Hi there,
we have been pulling at our hairs (all available) as we just can not get our Nvidia A30 Gpu's to work any more since moving to the latest kernel (6.8.12-1-pve). All steps, documents and latest drivers have been implemented and on our hosts we can see the GPUs but as soon as we add the GPU via cli to a VM (ubuntu only vm's) we get this;
kvm: -device vfio-pci,sysfsdev=/sys/bus/pci/devices/0000:44:00.4: vfio 0000:44:00.4: group 28 is not viable
Please ensure all devices within the iommu_group are bound to their vfio bus driver.

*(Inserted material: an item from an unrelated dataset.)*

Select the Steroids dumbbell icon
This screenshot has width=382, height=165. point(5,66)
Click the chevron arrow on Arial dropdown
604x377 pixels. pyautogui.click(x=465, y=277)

TASK ERROR: start failed: QEMU exited with code 1
we even tried changing from "-device vfio-pci" to "-device nvidia" and get this;
kvm: -device nvidia,sysfsdev=/sys/bus/pci/devices/0000:44:00.4: 'nvidia' is not a valid device model name
TASK ERROR: start failed: QEMU exited with code 1
running a "lspci -d 10de: -k" we get this;
44:00.0 3D controller: NVIDIA Corporation GA100GL [A30 PCIe] (rev a1)
Subsystem: NVIDIA Corporation GA100GL [A30 PCIe]
Kernel driver in use: nvidia
Kernel modules: nvidiafb, nouveau, nvidia_vgpu_vfio, nvidia
44:00.4 3D controller: NVIDIA Corporation GA100GL [A30 PCIe] (rev a1)
Subsystem: NVIDIA Corporation GA100GL [A30 PCIe]
Kernel driver in use: nvidia
Kernel modules: nvidiafb, nouveau, nvidia_vgpu_vfio, nvidia
44:00.5 3D controller: NVIDIA Corporation GA100GL [A30 PCIe] (rev a1)
Subsystem: NVIDIA Corporation GA100GL [A30 PCIe]
Kernel driver in use: nvidia
Kernel modules: nvidiafb, nouveau, nvidia_vgpu_vfio, nvidia
44:00.6 3D controller: NVIDIA Corporation GA100GL [A30 PCIe] (rev a1)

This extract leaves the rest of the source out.